Gouvernance et complicités

Casablanca, c’est connu, est aussi la capitale des bidonvilles du Maroc. Et si près du quart de la population citadine du pays vit dans des baraques ou dans des logements insalubres, le Grand Casablanca se taille la part de lion dans ce triste phénomène.

Malgré les attentats de Casablanca et la mise à l’index de la marginalisation et de la pauvreté,  la ville peine à réduire sérieusement l’ampleur de ses bidonvilles, malgré les efforts financiers mobilisés pour la cause.

Les chiffres avancés sur ce qui reste à faire demeurent en deçà de la réalité, au vu d’une mauvaise gouvernance qui laisse énormément à désirer.

Selon les experts, ce sont entre 65 000 et 86 000 baraques qui restent à détruire (soit une population représentant entre 11 et 15 % de la métropole). Mais les progrès réalisés sont, à chaque fois, remis en cause, au point qu’un bidonville éradiqué est vite remplacé par d’autres regroupements  dans la périphérie.
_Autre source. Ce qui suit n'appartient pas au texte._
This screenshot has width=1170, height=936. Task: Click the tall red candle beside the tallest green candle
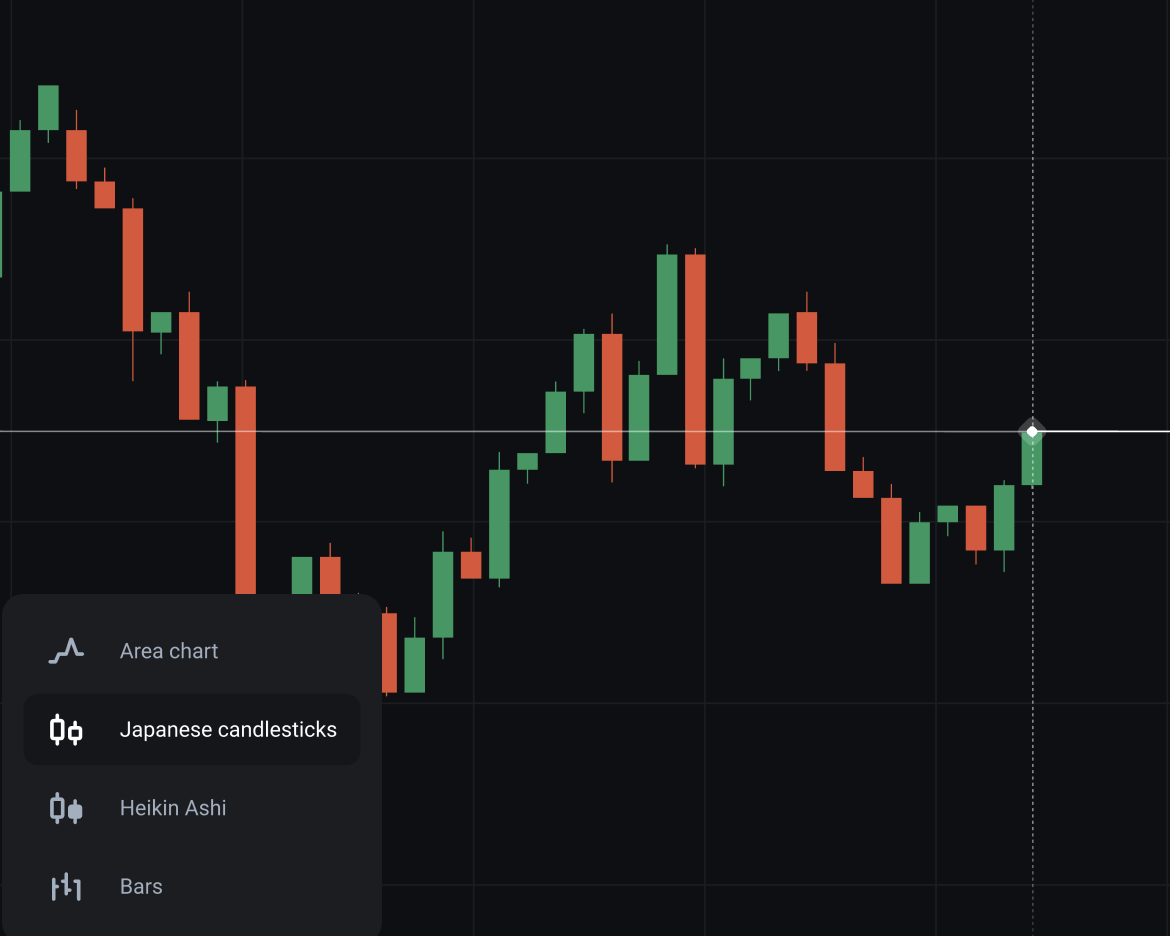pos(695,359)
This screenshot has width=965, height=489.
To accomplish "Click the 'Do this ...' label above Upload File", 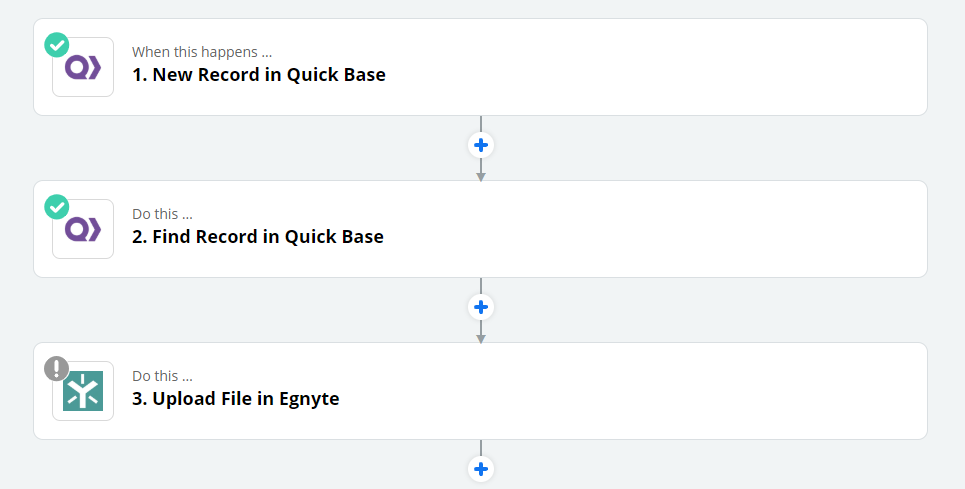I will [x=162, y=376].
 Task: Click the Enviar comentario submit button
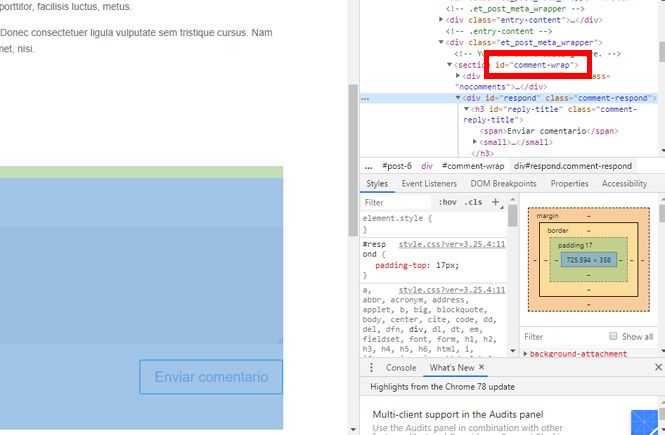click(x=211, y=377)
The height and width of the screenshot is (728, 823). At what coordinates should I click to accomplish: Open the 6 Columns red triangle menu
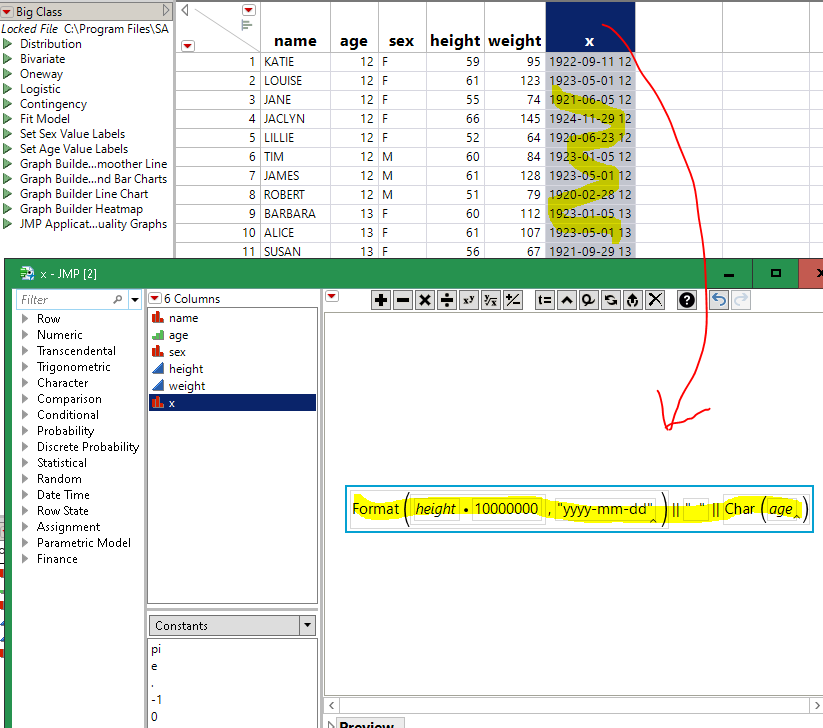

Les pratiques courantes de nombreux agents d’autorité chargés du recensement des baraques existantes et l’incapacité d’interdire de nouvelles installations dans le périmètre urbain compliquent la tâche dans un espace où le patrimoine foncier fait cruellement défaut. C’est dire que l’extension du périmètre urbain s’accompagne automatiquement  par la naissance d’autres groupements de baraques, initiés parfois par certains bénéficiaires des programmes de relogement.

L’exode rural, un phénomène paru durant la grande période de sécheresse, se semble s’installer confortablement, dans la durée, malgré les efforts financiers de l’Etat destinés à débarrasser la ville de ce qui ternit l’image de la ville et du pays. Le coup d’accélération donné par l’INDH pour réduire la pauvreté rurale et périurbaine paraît comme une épée dans l’eau face au laxisme qui permet la création de nouveaux bidonvilles.

Les trois tranches initiées depuis 2004 donnent des résultats limités et la fameuse condition exigée par le ministre Taoufik Hjira bute aux interventions des autorités territoriales locales, incapables de mettre de l’ordre. Les règles sont pourtant claires pour une gestion normale et transparente de ce grand chantier.

Car s’il s’avère que les habitants font eux même le contrôle des bidonvilles, contre de nouveaux intrus, les autorités concernées ne se réveillent qu’après le squat d’autres espaces par de nouveaux ruraux, souvent assistés par des bénéficiaires de logements sociaux, dans le cadre des programmes de recasement.  Voire par certains agents d’autorité véreux…

Le ministère de l’Habitat, principal département  en charge du dossier, est conscient  que des résultats probants ne seraient atteints que si le ministère de l’Intérieur s’engage efficacement et sans relâche dans la lutte contre l’installation de nouveaux foyers insalubres dans de nouveaux espaces.

Il est vrai que le patrimoine foncier manque cruellement au Grand Casablanca et que la ville cherche à s’étendre sur ses flancs. Cela donne lieu à un véritable jeu de cache-cache, qui risque de devenir interminable, tant que des mesures draconiennes de contrôle continuent à faire défaut. Et au vu du manque de volonté locale à ce niveau, les experts semblent désespérés et croient que le phénomène ne sera pas éradiqué de sitôt. Le temps de parvenir au «contrôle des contrôleurs» et d’engager des enquêtes judiciaires contre les contrevenants aux décisions nationales de première importance.